- Aim
Can you lay out the records below as a Markdown table with the columns "No." and "Line", one numbered row per line and blank lines left out?

- Data listing
=======

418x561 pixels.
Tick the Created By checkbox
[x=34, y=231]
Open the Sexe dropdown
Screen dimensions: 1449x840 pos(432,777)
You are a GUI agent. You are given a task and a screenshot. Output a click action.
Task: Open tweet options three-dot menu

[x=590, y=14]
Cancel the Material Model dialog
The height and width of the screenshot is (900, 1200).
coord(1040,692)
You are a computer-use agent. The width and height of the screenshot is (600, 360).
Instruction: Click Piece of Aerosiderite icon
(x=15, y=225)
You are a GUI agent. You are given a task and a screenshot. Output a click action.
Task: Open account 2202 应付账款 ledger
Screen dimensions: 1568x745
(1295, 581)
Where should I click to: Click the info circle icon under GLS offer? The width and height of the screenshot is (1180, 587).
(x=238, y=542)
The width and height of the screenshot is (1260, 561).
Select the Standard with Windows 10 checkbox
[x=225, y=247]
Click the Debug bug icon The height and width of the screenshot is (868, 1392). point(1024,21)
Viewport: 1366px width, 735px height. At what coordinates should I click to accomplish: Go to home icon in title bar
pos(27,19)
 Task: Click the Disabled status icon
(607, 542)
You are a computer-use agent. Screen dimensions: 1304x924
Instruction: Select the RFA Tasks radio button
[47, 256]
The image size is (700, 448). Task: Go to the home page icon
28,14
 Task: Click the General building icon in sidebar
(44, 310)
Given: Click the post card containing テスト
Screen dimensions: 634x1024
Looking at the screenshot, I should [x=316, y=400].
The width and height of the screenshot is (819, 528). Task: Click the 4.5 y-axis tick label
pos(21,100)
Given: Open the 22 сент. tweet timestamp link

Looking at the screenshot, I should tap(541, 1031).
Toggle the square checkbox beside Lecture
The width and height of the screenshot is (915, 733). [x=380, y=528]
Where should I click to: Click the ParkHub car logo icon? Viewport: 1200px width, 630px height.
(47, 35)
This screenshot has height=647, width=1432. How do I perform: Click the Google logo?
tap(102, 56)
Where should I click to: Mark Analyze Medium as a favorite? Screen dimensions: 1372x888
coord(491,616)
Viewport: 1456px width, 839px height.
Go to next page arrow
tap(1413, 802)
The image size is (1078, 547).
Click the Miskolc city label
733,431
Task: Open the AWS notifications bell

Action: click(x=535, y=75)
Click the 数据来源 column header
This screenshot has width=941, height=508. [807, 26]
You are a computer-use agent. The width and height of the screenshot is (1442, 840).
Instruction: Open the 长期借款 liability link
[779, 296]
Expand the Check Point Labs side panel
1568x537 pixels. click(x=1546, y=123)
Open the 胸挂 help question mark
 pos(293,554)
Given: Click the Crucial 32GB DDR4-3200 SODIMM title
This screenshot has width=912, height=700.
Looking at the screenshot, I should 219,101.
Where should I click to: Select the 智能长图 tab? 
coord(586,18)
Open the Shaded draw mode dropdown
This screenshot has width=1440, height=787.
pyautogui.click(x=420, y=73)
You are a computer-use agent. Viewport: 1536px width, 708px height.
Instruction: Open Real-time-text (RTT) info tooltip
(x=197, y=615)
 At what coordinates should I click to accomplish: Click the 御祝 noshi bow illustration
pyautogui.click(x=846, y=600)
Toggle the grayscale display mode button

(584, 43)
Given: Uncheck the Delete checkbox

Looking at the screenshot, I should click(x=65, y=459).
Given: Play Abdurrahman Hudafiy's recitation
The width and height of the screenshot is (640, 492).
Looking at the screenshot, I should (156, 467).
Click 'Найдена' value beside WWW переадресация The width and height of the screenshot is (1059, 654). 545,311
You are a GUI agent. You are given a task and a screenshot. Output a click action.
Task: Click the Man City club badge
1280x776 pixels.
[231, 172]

=======

- Reply to the exercise
| No. | Line |
|---|---|
| 1 | 418x561 pixels. |
| 2 | Tick the Created By checkbox |
| 3 | [x=34, y=231] |
| 4 | Open the Sexe dropdown |
| 5 | Screen dimensions: 1449x840 pos(432,777) |
| 6 | You are a GUI agent. You are given a task and a screenshot. Output a click action. |
| 7 | Task: Open tweet options three-dot menu |
| 8 | [x=590, y=14] |
| 9 | Cancel the Material Model dialog |
| 10 | The height and width of the screenshot is (900, 1200). |
| 11 | coord(1040,692) |
| 12 | You are a computer-use agent. The width and height of the screenshot is (600, 360). |
| 13 | Instruction: Click Piece of Aerosiderite icon |
| 14 | (x=15, y=225) |
| 15 | You are a GUI agent. You are given a task and a screenshot. Output a click action. |
| 16 | Task: Open account 2202 应付账款 ledger |
| 17 | Screen dimensions: 1568x745 |
| 18 | (1295, 581) |
| 19 | Where should I click to: Click the info circle icon under GLS offer? The width and height of the screenshot is (1180, 587). |
| 20 | (x=238, y=542) |
| 21 | The width and height of the screenshot is (1260, 561). |
| 22 | Select the Standard with Windows 10 checkbox |
| 23 | [x=225, y=247] |
| 24 | Click the Debug bug icon The height and width of the screenshot is (868, 1392). point(1024,21) |
| 25 | Viewport: 1366px width, 735px height. At what coordinates should I click to accomplish: Go to home icon in title bar |
| 26 | pos(27,19) |
| 27 |  Task: Click the Disabled status icon |
| 28 | (607, 542) |
| 29 | You are a computer-use agent. Screen dimensions: 1304x924 |
| 30 | Instruction: Select the RFA Tasks radio button |
| 31 | [47, 256] |
| 32 | The image size is (700, 448). Task: Go to the home page icon |
| 33 | 28,14 |
| 34 |  Task: Click the General building icon in sidebar |
| 35 | (44, 310) |
| 36 | Given: Click the post card containing テスト |
| 37 | Screen dimensions: 634x1024 |
| 38 | Looking at the screenshot, I should [x=316, y=400]. |
| 39 | The width and height of the screenshot is (819, 528). Task: Click the 4.5 y-axis tick label |
| 40 | pos(21,100) |
| 41 | Given: Open the 22 сент. tweet timestamp link |
| 42 | Looking at the screenshot, I should tap(541, 1031). |
| 43 | Toggle the square checkbox beside Lecture |
| 44 | The width and height of the screenshot is (915, 733). [x=380, y=528] |
| 45 | Where should I click to: Click the ParkHub car logo icon? Viewport: 1200px width, 630px height. |
| 46 | (47, 35) |
| 47 | This screenshot has height=647, width=1432. How do I perform: Click the Google logo? |
| 48 | tap(102, 56) |
| 49 | Where should I click to: Mark Analyze Medium as a favorite? Screen dimensions: 1372x888 |
| 50 | coord(491,616) |
| 51 | Viewport: 1456px width, 839px height. |
| 52 | Go to next page arrow |
| 53 | tap(1413, 802) |
| 54 | The image size is (1078, 547). |
| 55 | Click the Miskolc city label |
| 56 | 733,431 |
| 57 | Task: Open the AWS notifications bell |
| 58 | Action: click(x=535, y=75) |
| 59 | Click the 数据来源 column header |
| 60 | This screenshot has width=941, height=508. [807, 26] |
| 61 | You are a computer-use agent. The width and height of the screenshot is (1442, 840). |
| 62 | Instruction: Open the 长期借款 liability link |
| 63 | [779, 296] |
| 64 | Expand the Check Point Labs side panel |
| 65 | 1568x537 pixels. click(x=1546, y=123) |
| 66 | Open the 胸挂 help question mark |
| 67 |  pos(293,554) |
| 68 | Given: Click the Crucial 32GB DDR4-3200 SODIMM title |
| 69 | This screenshot has width=912, height=700. |
| 70 | Looking at the screenshot, I should 219,101. |
| 71 | Where should I click to: Select the 智能长图 tab?  |
| 72 | coord(586,18) |
| 73 | Open the Shaded draw mode dropdown |
| 74 | This screenshot has width=1440, height=787. |
| 75 | pyautogui.click(x=420, y=73) |
| 76 | You are a computer-use agent. Viewport: 1536px width, 708px height. |
| 77 | Instruction: Open Real-time-text (RTT) info tooltip |
| 78 | (x=197, y=615) |
| 79 |  At what coordinates should I click to accomplish: Click the 御祝 noshi bow illustration |
| 80 | pyautogui.click(x=846, y=600) |
| 81 | Toggle the grayscale display mode button |
| 82 | (584, 43) |
| 83 | Given: Uncheck the Delete checkbox |
| 84 | Looking at the screenshot, I should click(x=65, y=459). |
| 85 | Given: Play Abdurrahman Hudafiy's recitation |
| 86 | The width and height of the screenshot is (640, 492). |
| 87 | Looking at the screenshot, I should (156, 467). |
| 88 | Click 'Найдена' value beside WWW переадресация The width and height of the screenshot is (1059, 654). 545,311 |
| 89 | You are a GUI agent. You are given a task and a screenshot. Output a click action. |
| 90 | Task: Click the Man City club badge |
| 91 | 1280x776 pixels. |
| 92 | [231, 172] |